A bewildering series of receptions and dinners and factory tours followed over the next two days. The French women tried their utmost to appear pleasant and gracious though each one yearned secretly to enjoy just a few moments of peace and quiet in their hotel rooms. At last the day of their first game approached, and the young ladies of ‘Femina Sport’ prepared to face their rivals.
“They’re almost all little’uns,” said Alice Woods. “Almost as tiny as you, Jen!”
Inside-right Jenny Harris rose to her full height of four feet ten inches, and stuck out her tongue at Alice before firing in a shot at goalie Ann Hastie.
“You should give ‘em some respect, Alice,” said Lily soberly. “They’re supposed to be France’s best. Oftimes grand things come in little packages, as me mum used to say!”
“I never heard your mum say any such thing,” jeered Alice. “Anyway the ref’s just called Kell over for kick-off, so we’ll find out how good they are in a minute!”
Dick, Kerr’s Ladies kicked off to the roar of the crowd, some twenty-five thousand strong. At first the French team seemed intimidated by the noisy partisan atmosphere at Preston North End’s Deepdale ground, but after a while they began to settle down. Captain Bracquemonde neatly side-stepped a lunging tackle from Alice Woods and set her forwards off on an attack. The French forwards engaged in a dazzling exchange of passes before forcing Hastie to a diving stop on the line. A smattering of polite applause greeted this demonstration of skill.
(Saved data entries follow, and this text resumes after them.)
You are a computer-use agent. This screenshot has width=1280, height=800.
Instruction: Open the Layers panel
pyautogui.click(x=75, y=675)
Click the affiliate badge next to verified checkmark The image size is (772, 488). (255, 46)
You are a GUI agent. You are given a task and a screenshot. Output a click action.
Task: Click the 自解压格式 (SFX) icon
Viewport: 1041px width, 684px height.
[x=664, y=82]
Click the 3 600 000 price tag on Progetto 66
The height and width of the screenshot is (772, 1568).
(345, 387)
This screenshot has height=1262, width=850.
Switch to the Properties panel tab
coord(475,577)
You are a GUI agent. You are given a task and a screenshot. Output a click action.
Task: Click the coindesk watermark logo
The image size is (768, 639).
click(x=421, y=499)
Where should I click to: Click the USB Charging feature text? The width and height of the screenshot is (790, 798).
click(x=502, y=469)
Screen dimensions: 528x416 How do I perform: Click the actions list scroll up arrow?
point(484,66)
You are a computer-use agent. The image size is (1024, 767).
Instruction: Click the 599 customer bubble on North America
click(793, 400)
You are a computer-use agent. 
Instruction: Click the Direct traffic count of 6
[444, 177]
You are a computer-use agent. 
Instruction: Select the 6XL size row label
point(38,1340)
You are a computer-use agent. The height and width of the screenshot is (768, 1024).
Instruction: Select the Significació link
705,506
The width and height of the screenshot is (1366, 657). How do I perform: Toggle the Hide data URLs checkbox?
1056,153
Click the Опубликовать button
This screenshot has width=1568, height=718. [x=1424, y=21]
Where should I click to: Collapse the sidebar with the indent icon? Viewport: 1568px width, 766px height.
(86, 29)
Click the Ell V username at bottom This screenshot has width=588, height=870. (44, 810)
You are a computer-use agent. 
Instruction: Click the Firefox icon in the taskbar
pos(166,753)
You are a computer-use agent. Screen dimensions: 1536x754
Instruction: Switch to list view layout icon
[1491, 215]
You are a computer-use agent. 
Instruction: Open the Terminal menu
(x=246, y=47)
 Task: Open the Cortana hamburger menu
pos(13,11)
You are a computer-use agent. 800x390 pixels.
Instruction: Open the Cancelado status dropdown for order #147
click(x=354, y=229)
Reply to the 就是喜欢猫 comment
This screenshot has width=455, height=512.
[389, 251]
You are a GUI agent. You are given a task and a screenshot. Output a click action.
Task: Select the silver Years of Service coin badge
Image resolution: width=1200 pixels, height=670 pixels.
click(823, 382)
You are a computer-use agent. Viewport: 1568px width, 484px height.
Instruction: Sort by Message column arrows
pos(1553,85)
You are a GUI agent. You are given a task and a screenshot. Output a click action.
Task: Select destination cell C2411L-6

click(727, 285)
“You were right, Lil,” whispered Alice Woods as she passed her team-mate. “They’re a nippy bunch, but I’ll not miss my tackle next time!”
True to her word when Bracquemonde next received the ball, she had no time to turn or deliver a pass as Woods flew in with a crunching tackle that took the legs from under the French captain.
The whistle blew, and the referee awarded a free kick to the French, wagging his finger sternly at Alice.
“No more of them, lass!” he called sternly.
Alice stuck out her tongue as soon as his back was turned.
“She’ll not forget that tackle,” Alice said with satisfaction to Lily.
The game was turning into a fascinating contest between the speed and guile of the French team and the power and strength of the English. The play see-sawed back and forth for a while until Lily getting free of her marker hit a hard cross into the box and Florrie Redford turned the ball into the net.
There were cheers and shouts from the crowd as the English players trotted back to the center circle. Rattles whirred and scarves waved furiously above heads of the crowd. A dense cloud of cigarette smoke hung over one corner of the ground.
Lily Parr strolled over to the touchline.
“Ler us have a puff on your ciggie,” she called.
A roar of laughter greeted her impudent request, and as she stepped up to the terrace wall, a burly man in a flat cap handed her his Woodbine, and she took an enormous puff, exhaling the smoke through her nose.
“Hey up, our Lily!” roared the crowd as the French players looked on in amazement at this indecorous incident.
Although the French team played with skill and courage, little Jennie Harris popped up in their box to score a second goal and send the English women in winners in the opening encounter.
As the two teams headed for the dressing room there were numerous hugs and slaps on the back. Alice Woods ran over to the French captain and held out her hand.
“No hard feelings, I hope,” she said.
“Non, pas du tout. Not at all,” replied Bracquemond sportingly. “Football is a…physical game. We must expect a few knocks and tumbles. You are a strong woman and a tough tackler. I admire your dedication.”
“Thank you…er…Mercy,” said Alice, somewhat embarrassed by the warm response. “You are a fine player, yourself. Very skillful.”